We do in fact need more performance, and there is no future in scaling clock frequencies. We are only get minor gains there, not because higher clocks don't work logically, but rather because of physical limitations with the production technology. That's why it's hard to scale beyond 4-5 GHz, and each 100 MHz is going to require more effort. The advances are no longer the way we experienced in the 80s and 90s, where clock frequencies keep doubling or so. Intel intended Netburst to scale to 6-8 GHz, but the energy inefficiency forced them to look for other options for performance scaling.
The "why" matters for technical discussions, because it's a clear indication of what gains we can have in the years to come. If Intel continues with no major overhaul the performance will continue to be flat. Yes they will continue to gain 100 MHz here and there, yes they will get a 0.5% performanche here and there, but none of that is going to be significant.

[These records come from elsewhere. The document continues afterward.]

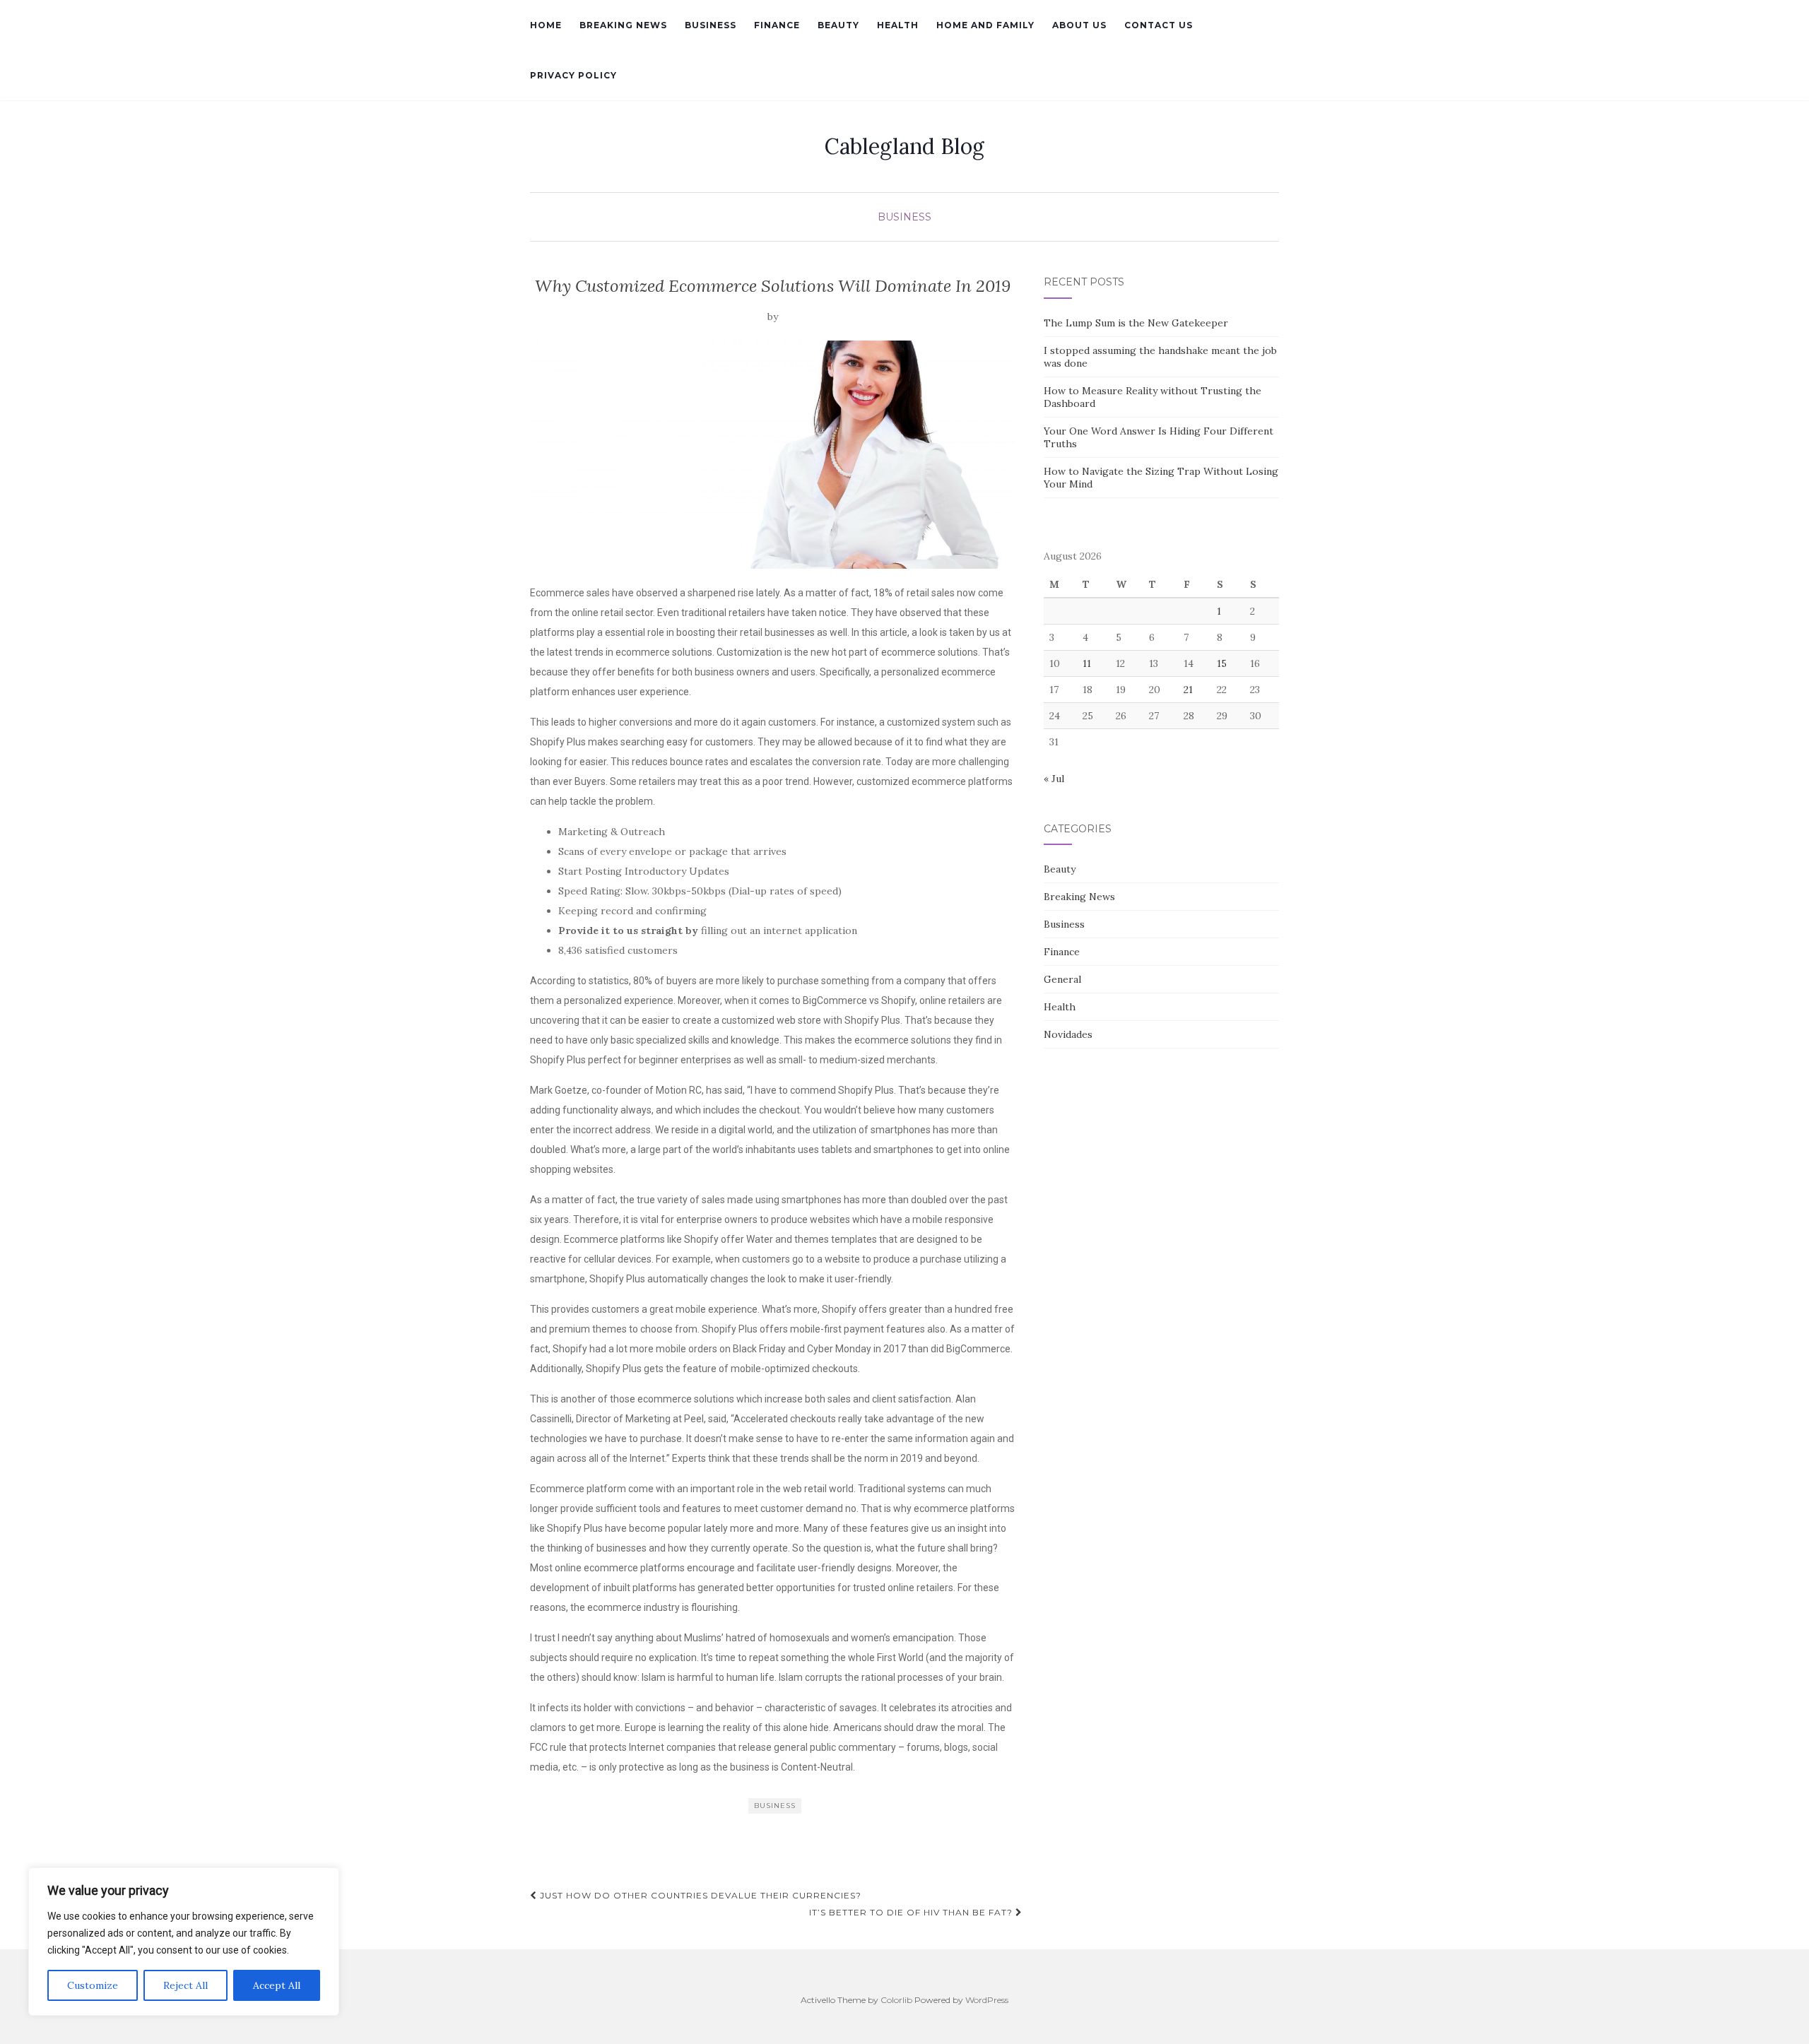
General (1062, 979)
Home (546, 25)
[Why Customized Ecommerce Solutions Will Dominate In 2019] (772, 455)
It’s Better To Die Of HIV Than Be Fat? (912, 1912)
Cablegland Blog (904, 146)
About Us (1079, 25)
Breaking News (623, 25)
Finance (777, 25)
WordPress (986, 2000)
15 (1222, 663)
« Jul (1054, 778)
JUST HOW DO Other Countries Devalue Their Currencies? (699, 1895)
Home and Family (985, 25)
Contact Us (1158, 25)
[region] (183, 1941)
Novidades (1068, 1034)
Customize (92, 1985)
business (775, 1805)
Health (898, 25)
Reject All (185, 1985)
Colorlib (896, 2000)
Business (710, 25)
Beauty (838, 25)
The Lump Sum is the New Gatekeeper (1136, 323)
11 (1087, 663)
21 (1188, 689)
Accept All (276, 1985)
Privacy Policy (573, 75)
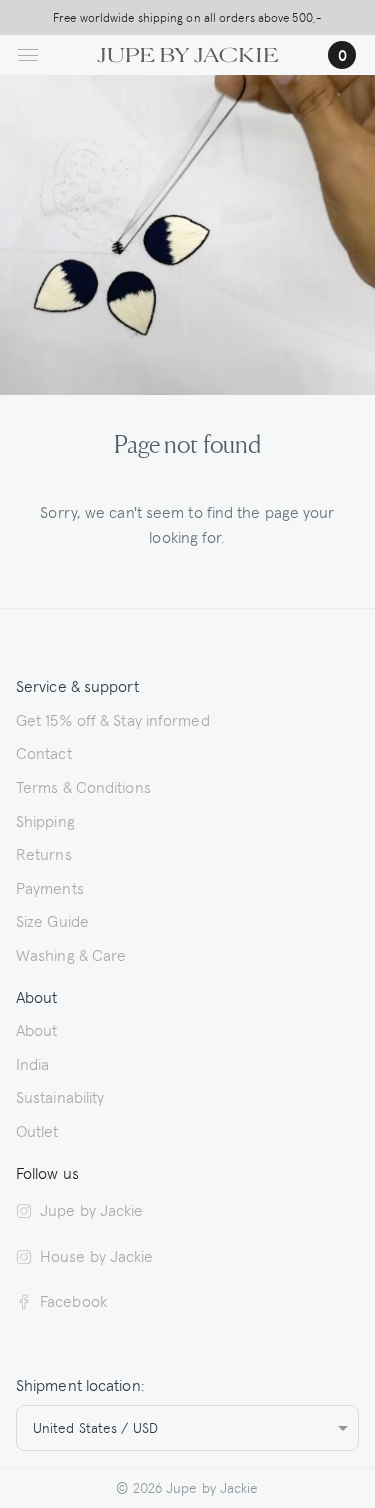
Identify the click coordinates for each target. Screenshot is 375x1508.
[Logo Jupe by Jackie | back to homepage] (187, 52)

Even though scaling is harder now that we can't scale with clocks any more, it's still highy possible. In fact there are two ways to increase IPC looking forward; more execution ports and more vector extensions. In the future we are going to need more of both. AMD's Zen will in fact increase the superscalar abilities. While Intel has since Sandy Bridge used three execution ports (not including load/store, etc.), Zen will seemingly feature 4 ports with ALUs and 2 additional ports for FPUs. This will mean that AMD with a smaller core and less advanced front-end(prefetcher) still will have an advantage in some workloads, such as Blender and other benchmarks. Hopefully Intel will get their act together and do so too, especially adding more ALUs, since they are relatively cheap and can still help boosting IPC a lot. If we in ~10 years have a cores with 8 ALUs, some more FPUs and some improved vector engines we can get nearly twice the current IPC, of course a such increase will happen gradually.
Speaking of the mistakes of Netburst and Bulldozer. The problem for Netburst was not cache misses, the penalty of cache misses are pretty much constant, and does not scale with clock frequency. The problem were the length of the pipeline (31 stages vs. 12 for Athlon 64), which makes each branch misprediction vastly more costly. In fact Netburst got a better prefetcher than AMD, so Intel were better at guessing, but the cost of guessing wrong was so high that they lost a lot of performance. And since these CPUs are superscalar with two operations/clock, the penalty difference is actually twice as large as you might think; 31-12 = 19 clocks => 38 operations. This means that for every misprediction by both CPUs, AMD got 19 "free" clocks which Intel lost 19-38 operations.
Bulldozer did not only do the mistake of a long pipeline, but also sharing prefetcher resources and FPUs between two CPUs, which basically cripples the efficiency. Like I've mentioned, there is great potential in increasing the superscalar features.
Specialized features will play a part, but only for specific needs, like AES, video acceleration, etc.
Honestly, any fanboy of either brand and others who frequent sites like this needs to realize this.
Some red pills are really hard to swallow, mainly if they are about things you really like.